(Work instructions):
Transcribe every record that appears below, exactly and in full.

START Record extracts

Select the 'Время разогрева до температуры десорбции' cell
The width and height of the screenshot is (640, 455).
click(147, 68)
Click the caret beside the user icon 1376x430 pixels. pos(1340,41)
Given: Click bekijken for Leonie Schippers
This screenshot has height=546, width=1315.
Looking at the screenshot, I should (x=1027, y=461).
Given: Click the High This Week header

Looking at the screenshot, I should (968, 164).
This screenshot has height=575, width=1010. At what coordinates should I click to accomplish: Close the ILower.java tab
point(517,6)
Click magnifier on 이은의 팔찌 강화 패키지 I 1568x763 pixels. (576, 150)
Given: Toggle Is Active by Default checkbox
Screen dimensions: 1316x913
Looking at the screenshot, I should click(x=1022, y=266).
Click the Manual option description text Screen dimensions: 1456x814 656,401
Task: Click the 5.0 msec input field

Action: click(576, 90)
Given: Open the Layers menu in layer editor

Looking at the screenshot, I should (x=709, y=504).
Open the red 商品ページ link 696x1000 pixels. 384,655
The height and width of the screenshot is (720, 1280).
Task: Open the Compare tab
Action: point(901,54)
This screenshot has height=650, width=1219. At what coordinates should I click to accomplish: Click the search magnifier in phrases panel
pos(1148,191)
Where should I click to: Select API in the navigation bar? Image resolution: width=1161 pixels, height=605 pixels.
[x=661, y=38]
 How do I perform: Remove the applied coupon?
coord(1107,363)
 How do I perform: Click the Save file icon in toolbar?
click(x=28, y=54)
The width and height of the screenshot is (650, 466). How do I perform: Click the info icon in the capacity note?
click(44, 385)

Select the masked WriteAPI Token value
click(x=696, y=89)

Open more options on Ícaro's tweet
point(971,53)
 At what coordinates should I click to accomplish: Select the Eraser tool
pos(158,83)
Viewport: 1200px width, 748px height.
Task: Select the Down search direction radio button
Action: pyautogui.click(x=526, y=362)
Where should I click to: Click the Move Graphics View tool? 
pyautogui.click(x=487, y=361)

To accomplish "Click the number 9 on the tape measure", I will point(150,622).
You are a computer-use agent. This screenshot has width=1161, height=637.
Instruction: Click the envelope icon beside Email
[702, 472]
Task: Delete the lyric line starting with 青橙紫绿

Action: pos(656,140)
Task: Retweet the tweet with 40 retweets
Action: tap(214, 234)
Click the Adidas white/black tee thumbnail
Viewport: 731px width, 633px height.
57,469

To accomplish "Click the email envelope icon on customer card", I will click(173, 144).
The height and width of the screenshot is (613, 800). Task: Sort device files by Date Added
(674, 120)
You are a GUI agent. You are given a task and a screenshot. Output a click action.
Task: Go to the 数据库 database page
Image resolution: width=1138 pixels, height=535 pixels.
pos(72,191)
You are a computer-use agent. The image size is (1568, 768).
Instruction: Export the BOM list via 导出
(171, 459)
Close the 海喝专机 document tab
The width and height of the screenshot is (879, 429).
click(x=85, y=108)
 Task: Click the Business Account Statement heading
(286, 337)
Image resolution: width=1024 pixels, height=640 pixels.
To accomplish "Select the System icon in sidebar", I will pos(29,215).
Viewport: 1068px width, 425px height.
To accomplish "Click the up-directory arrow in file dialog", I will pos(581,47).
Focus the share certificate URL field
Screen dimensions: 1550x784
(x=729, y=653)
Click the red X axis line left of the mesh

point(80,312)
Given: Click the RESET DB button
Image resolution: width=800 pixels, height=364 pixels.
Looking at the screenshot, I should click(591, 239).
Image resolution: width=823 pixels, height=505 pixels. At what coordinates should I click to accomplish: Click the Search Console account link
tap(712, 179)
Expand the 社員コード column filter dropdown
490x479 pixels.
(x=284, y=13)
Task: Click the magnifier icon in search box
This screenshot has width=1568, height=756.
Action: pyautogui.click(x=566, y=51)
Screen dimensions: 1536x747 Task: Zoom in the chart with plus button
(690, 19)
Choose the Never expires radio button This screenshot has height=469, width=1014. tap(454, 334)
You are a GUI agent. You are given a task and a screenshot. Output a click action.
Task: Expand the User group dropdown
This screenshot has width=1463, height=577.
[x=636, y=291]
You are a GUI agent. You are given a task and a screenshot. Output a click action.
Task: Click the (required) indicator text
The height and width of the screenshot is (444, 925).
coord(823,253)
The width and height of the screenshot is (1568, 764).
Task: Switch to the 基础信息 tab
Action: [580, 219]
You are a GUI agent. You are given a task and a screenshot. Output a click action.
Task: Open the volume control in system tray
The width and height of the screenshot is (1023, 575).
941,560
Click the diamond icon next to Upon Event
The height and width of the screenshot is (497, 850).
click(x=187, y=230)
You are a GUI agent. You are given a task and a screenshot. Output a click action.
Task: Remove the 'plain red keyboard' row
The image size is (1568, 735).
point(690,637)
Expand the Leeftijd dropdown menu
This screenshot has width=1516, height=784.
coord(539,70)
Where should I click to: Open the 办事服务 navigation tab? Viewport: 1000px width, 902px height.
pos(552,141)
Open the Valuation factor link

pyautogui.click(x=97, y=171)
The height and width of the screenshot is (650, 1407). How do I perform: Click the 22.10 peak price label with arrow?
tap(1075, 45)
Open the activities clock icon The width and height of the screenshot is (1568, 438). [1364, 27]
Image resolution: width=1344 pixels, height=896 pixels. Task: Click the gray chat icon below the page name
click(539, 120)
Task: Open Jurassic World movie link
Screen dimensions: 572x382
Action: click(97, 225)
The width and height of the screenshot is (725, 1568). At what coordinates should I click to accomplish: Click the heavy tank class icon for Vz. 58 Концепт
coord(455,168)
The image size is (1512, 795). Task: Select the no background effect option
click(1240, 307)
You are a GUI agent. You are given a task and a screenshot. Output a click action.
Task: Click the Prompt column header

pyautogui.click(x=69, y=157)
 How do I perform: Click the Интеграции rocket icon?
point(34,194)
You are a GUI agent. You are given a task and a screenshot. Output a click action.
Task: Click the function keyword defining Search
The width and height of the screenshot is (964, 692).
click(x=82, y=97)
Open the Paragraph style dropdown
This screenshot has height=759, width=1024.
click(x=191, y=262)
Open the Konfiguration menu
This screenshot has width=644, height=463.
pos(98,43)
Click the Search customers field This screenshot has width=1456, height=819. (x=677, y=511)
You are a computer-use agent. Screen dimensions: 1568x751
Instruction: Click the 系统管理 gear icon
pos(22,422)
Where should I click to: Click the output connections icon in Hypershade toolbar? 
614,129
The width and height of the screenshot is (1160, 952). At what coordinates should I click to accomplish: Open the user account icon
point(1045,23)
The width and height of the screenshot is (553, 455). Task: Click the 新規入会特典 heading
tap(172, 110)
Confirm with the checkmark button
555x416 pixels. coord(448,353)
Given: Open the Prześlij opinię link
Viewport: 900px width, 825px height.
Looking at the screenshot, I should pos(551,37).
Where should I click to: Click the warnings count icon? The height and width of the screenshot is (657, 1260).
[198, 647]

END Record extracts

(Problem solution):
Select the 'Время разогрева до температуры десорбции' cell
The width and height of the screenshot is (640, 455).
click(147, 68)
Click the caret beside the user icon 1376x430 pixels. pos(1340,41)
Given: Click bekijken for Leonie Schippers
This screenshot has height=546, width=1315.
Looking at the screenshot, I should (x=1027, y=461).
Given: Click the High This Week header

Looking at the screenshot, I should (968, 164).
This screenshot has height=575, width=1010. At what coordinates should I click to accomplish: Close the ILower.java tab
point(517,6)
Click magnifier on 이은의 팔찌 강화 패키지 I 1568x763 pixels. (576, 150)
Given: Toggle Is Active by Default checkbox
Screen dimensions: 1316x913
Looking at the screenshot, I should click(x=1022, y=266).
Click the Manual option description text Screen dimensions: 1456x814 656,401
Task: Click the 5.0 msec input field

Action: click(576, 90)
Given: Open the Layers menu in layer editor

Looking at the screenshot, I should (x=709, y=504).
Open the red 商品ページ link 696x1000 pixels. 384,655
The height and width of the screenshot is (720, 1280).
Task: Open the Compare tab
Action: point(901,54)
This screenshot has height=650, width=1219. At what coordinates should I click to accomplish: Click the search magnifier in phrases panel
pos(1148,191)
Where should I click to: Select API in the navigation bar? Image resolution: width=1161 pixels, height=605 pixels.
[x=661, y=38]
 How do I perform: Remove the applied coupon?
coord(1107,363)
 How do I perform: Click the Save file icon in toolbar?
click(x=28, y=54)
The width and height of the screenshot is (650, 466). How do I perform: Click the info icon in the capacity note?
click(44, 385)

Select the masked WriteAPI Token value
click(x=696, y=89)

Open more options on Ícaro's tweet
point(971,53)
 At what coordinates should I click to accomplish: Select the Eraser tool
pos(158,83)
Viewport: 1200px width, 748px height.
Task: Select the Down search direction radio button
Action: pyautogui.click(x=526, y=362)
Where should I click to: Click the Move Graphics View tool? 
pyautogui.click(x=487, y=361)

To accomplish "Click the number 9 on the tape measure", I will point(150,622).
You are a computer-use agent. This screenshot has width=1161, height=637.
Instruction: Click the envelope icon beside Email
[702, 472]
Task: Delete the lyric line starting with 青橙紫绿

Action: pos(656,140)
Task: Retweet the tweet with 40 retweets
Action: tap(214, 234)
Click the Adidas white/black tee thumbnail
Viewport: 731px width, 633px height.
57,469

To accomplish "Click the email envelope icon on customer card", I will click(173, 144).
The height and width of the screenshot is (613, 800). Task: Sort device files by Date Added
(674, 120)
You are a GUI agent. You are given a task and a screenshot. Output a click action.
Task: Go to the 数据库 database page
Image resolution: width=1138 pixels, height=535 pixels.
pos(72,191)
You are a computer-use agent. The image size is (1568, 768).
Instruction: Export the BOM list via 导出
(171, 459)
Close the 海喝专机 document tab
The width and height of the screenshot is (879, 429).
click(x=85, y=108)
 Task: Click the Business Account Statement heading
(286, 337)
Image resolution: width=1024 pixels, height=640 pixels.
To accomplish "Select the System icon in sidebar", I will pos(29,215).
Viewport: 1068px width, 425px height.
To accomplish "Click the up-directory arrow in file dialog", I will pos(581,47).
Focus the share certificate URL field
Screen dimensions: 1550x784
(x=729, y=653)
Click the red X axis line left of the mesh

point(80,312)
Given: Click the RESET DB button
Image resolution: width=800 pixels, height=364 pixels.
Looking at the screenshot, I should click(591, 239).
Image resolution: width=823 pixels, height=505 pixels. At what coordinates should I click to accomplish: Click the Search Console account link
tap(712, 179)
Expand the 社員コード column filter dropdown
490x479 pixels.
(x=284, y=13)
Task: Click the magnifier icon in search box
This screenshot has width=1568, height=756.
Action: pyautogui.click(x=566, y=51)
Screen dimensions: 1536x747 Task: Zoom in the chart with plus button
(690, 19)
Choose the Never expires radio button This screenshot has height=469, width=1014. tap(454, 334)
You are a GUI agent. You are given a task and a screenshot. Output a click action.
Task: Expand the User group dropdown
This screenshot has width=1463, height=577.
[x=636, y=291]
You are a GUI agent. You are given a task and a screenshot. Output a click action.
Task: Click the (required) indicator text
The height and width of the screenshot is (444, 925).
coord(823,253)
The width and height of the screenshot is (1568, 764).
Task: Switch to the 基础信息 tab
Action: [580, 219]
You are a GUI agent. You are given a task and a screenshot. Output a click action.
Task: Open the volume control in system tray
The width and height of the screenshot is (1023, 575).
941,560
Click the diamond icon next to Upon Event
The height and width of the screenshot is (497, 850).
click(x=187, y=230)
You are a GUI agent. You are given a task and a screenshot. Output a click action.
Task: Remove the 'plain red keyboard' row
The image size is (1568, 735).
point(690,637)
Expand the Leeftijd dropdown menu
This screenshot has width=1516, height=784.
coord(539,70)
Where should I click to: Open the 办事服务 navigation tab? Viewport: 1000px width, 902px height.
pos(552,141)
Open the Valuation factor link

pyautogui.click(x=97, y=171)
The height and width of the screenshot is (650, 1407). How do I perform: Click the 22.10 peak price label with arrow?
tap(1075, 45)
Open the activities clock icon The width and height of the screenshot is (1568, 438). [1364, 27]
Image resolution: width=1344 pixels, height=896 pixels. Task: Click the gray chat icon below the page name
click(539, 120)
Task: Open Jurassic World movie link
Screen dimensions: 572x382
Action: click(97, 225)
The width and height of the screenshot is (725, 1568). At what coordinates should I click to accomplish: Click the heavy tank class icon for Vz. 58 Концепт
coord(455,168)
The image size is (1512, 795). Task: Select the no background effect option
click(1240, 307)
You are a GUI agent. You are given a task and a screenshot. Output a click action.
Task: Click the Prompt column header

pyautogui.click(x=69, y=157)
 How do I perform: Click the Интеграции rocket icon?
point(34,194)
You are a GUI agent. You are given a task and a screenshot. Output a click action.
Task: Click the function keyword defining Search
The width and height of the screenshot is (964, 692).
click(x=82, y=97)
Open the Paragraph style dropdown
This screenshot has height=759, width=1024.
click(x=191, y=262)
Open the Konfiguration menu
This screenshot has width=644, height=463.
pos(98,43)
Click the Search customers field This screenshot has width=1456, height=819. (x=677, y=511)
You are a computer-use agent. Screen dimensions: 1568x751
Instruction: Click the 系统管理 gear icon
pos(22,422)
Where should I click to: Click the output connections icon in Hypershade toolbar? 
614,129
The width and height of the screenshot is (1160, 952). At what coordinates should I click to accomplish: Open the user account icon
point(1045,23)
The width and height of the screenshot is (553, 455). Task: Click the 新規入会特典 heading
tap(172, 110)
Confirm with the checkmark button
555x416 pixels. coord(448,353)
Given: Open the Prześlij opinię link
Viewport: 900px width, 825px height.
Looking at the screenshot, I should pos(551,37).
Where should I click to: Click the warnings count icon? The height and width of the screenshot is (657, 1260).
[198, 647]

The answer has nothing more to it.